Hoje a corrupção, antes
encoberta, às claras, a céu aberto, corrói as entranhas da sociedade, tirando
dos que nada tem e aumentando os que já não sabem fazer com o tanto que tem.
Haverá ainda quem, longe de
casa, escreva versos como os que Vinícius ainda diz em sua poesia: “Mais do que
a mais garrida a minha pátria tem / Uma quentura, um querer bem, um bem / Um
libertas quae sera tamem / Que um dia traduzi num exame escrito: / ‘Liberta que
serás também’/ E repito!”
Antes, o sonho era a libertar
o país. Hoje, é libertar-se dele.
A sabiá continua a entoar seu
canto pelo verde louro das matas, cantando a paz do futuro e as glórias do
passado. No céu da pátria ainda brilha o sol e o cruzeiro do sul resplandece.

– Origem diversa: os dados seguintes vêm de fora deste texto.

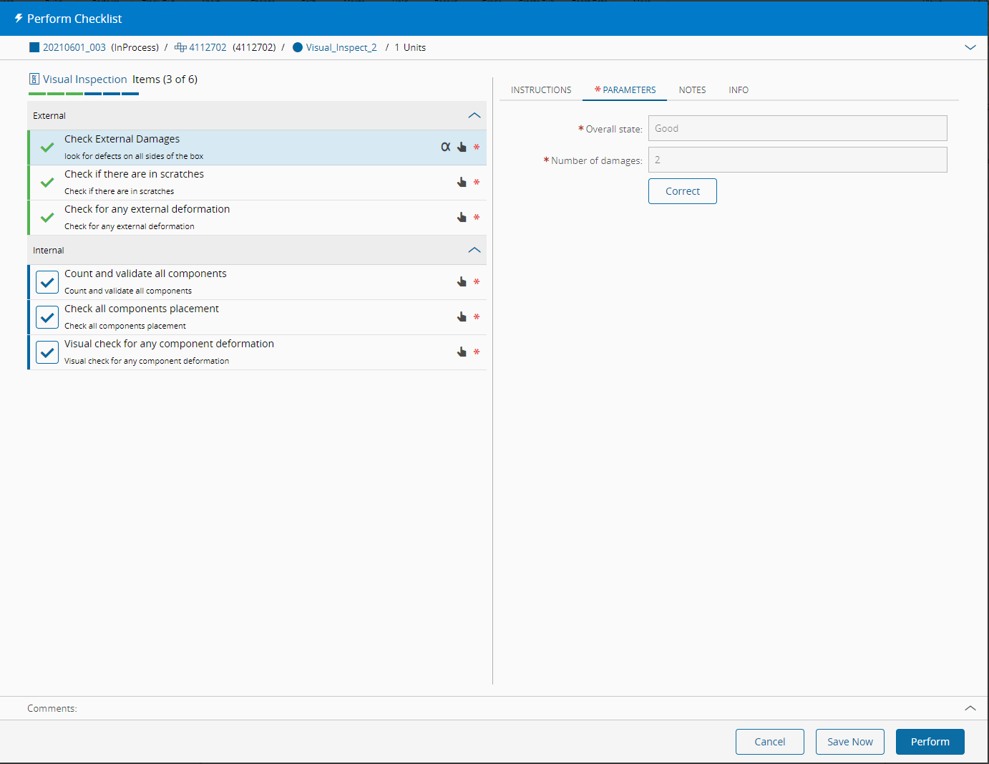Expand the breadcrumb header chevron
Image resolution: width=989 pixels, height=764 pixels.
coord(970,47)
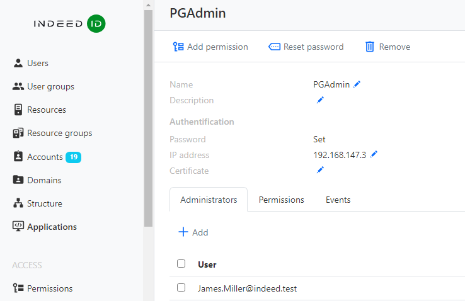Open Users from the sidebar
465x301 pixels.
click(37, 63)
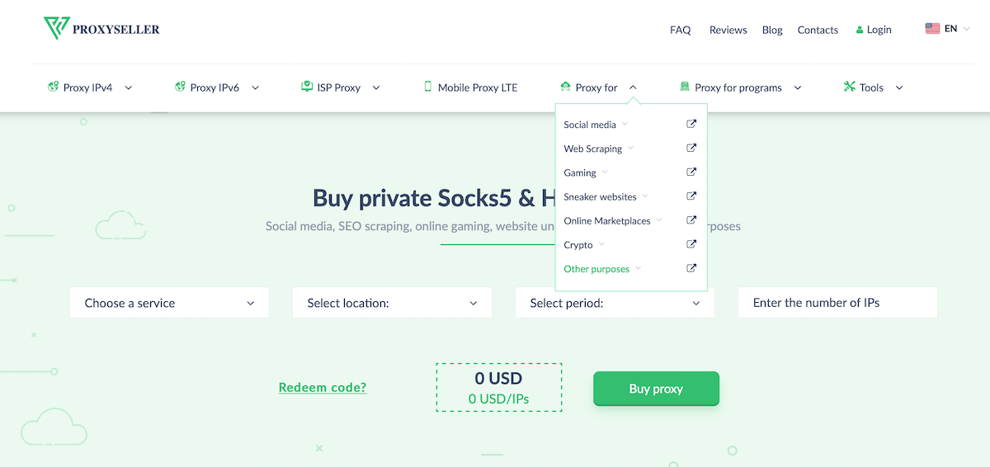Follow the Redeem code link
990x467 pixels.
click(x=323, y=388)
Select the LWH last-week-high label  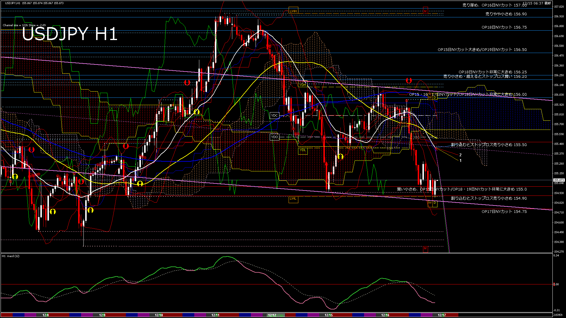coord(293,11)
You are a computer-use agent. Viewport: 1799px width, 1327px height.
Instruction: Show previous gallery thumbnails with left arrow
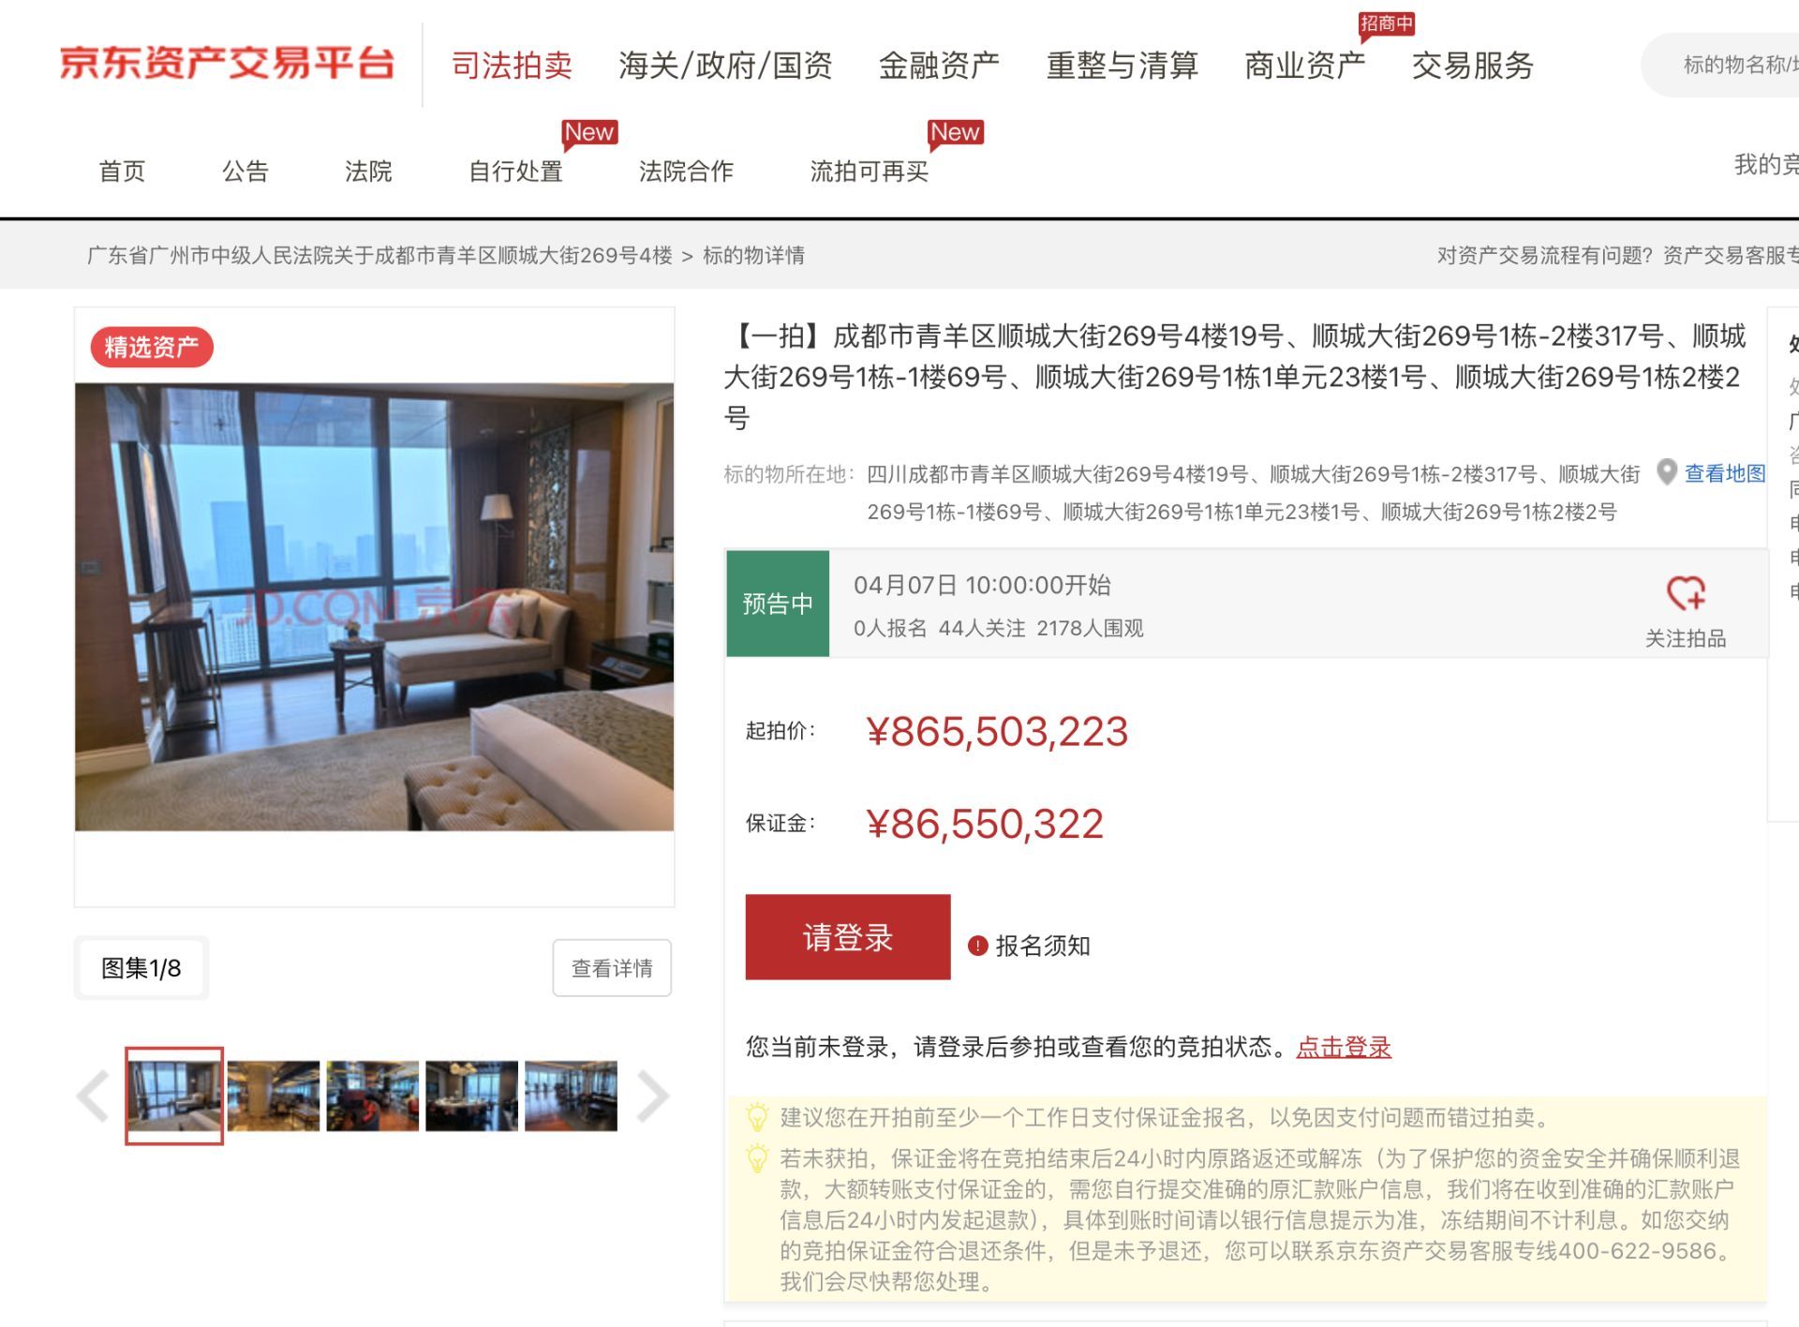click(x=94, y=1096)
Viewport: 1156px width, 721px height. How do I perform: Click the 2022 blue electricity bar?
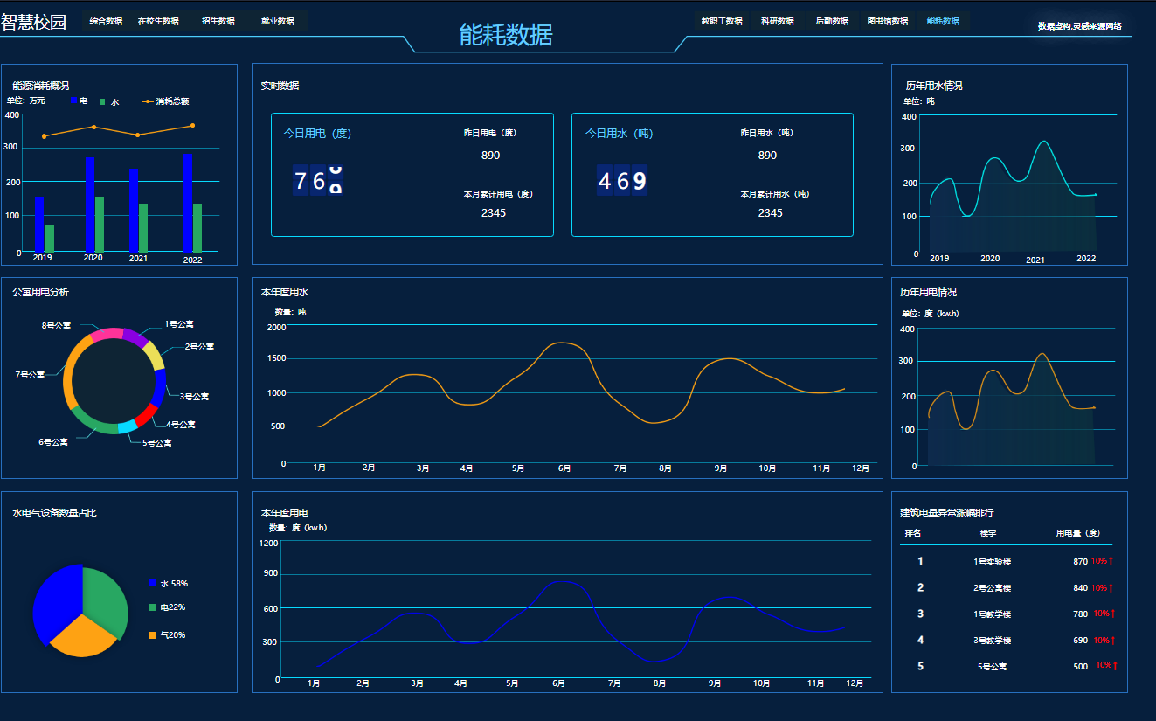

Nossos risonhos campos continuam carregados de flores, nossos bosques ainda têm
mais vida, embora em teu seio, a vida ande tão precisada de mais amores.
Antes, mesas alegres e
barulhentas, reuniam as famílias, nos almoços de domingo. Avós, filhos e netos
podiam se encontrar, se abraçar, conversar sobre a semana, sobre seus planos,
seus sonhos, desventuras e alegrias. Hoje, é a internet quem reúne as famílias,
numa tentativa de diminuir a saudade, substituindo abraços e beijos pela imagem
distante.
Quem dera as sementes estejam
apenas adormecidas, hibernando em um sono reparador e, um dia, despertem cheias
de raça e vigor e, plantadas nos corações de cada brasileiro, estejam onde for,
desabrochem em amores eternos e, ainda longe, possam enviar a pátria algum
verso: “Agora chamarei a amiga cotovia /E pedirei que peça ao rouxinol do dia /
Que peça ao sabiá / Para levar-te presto este avigrama:"Pátria minha,
saudades de quem te ama... / Vinicius de Moraes." E tantos mais.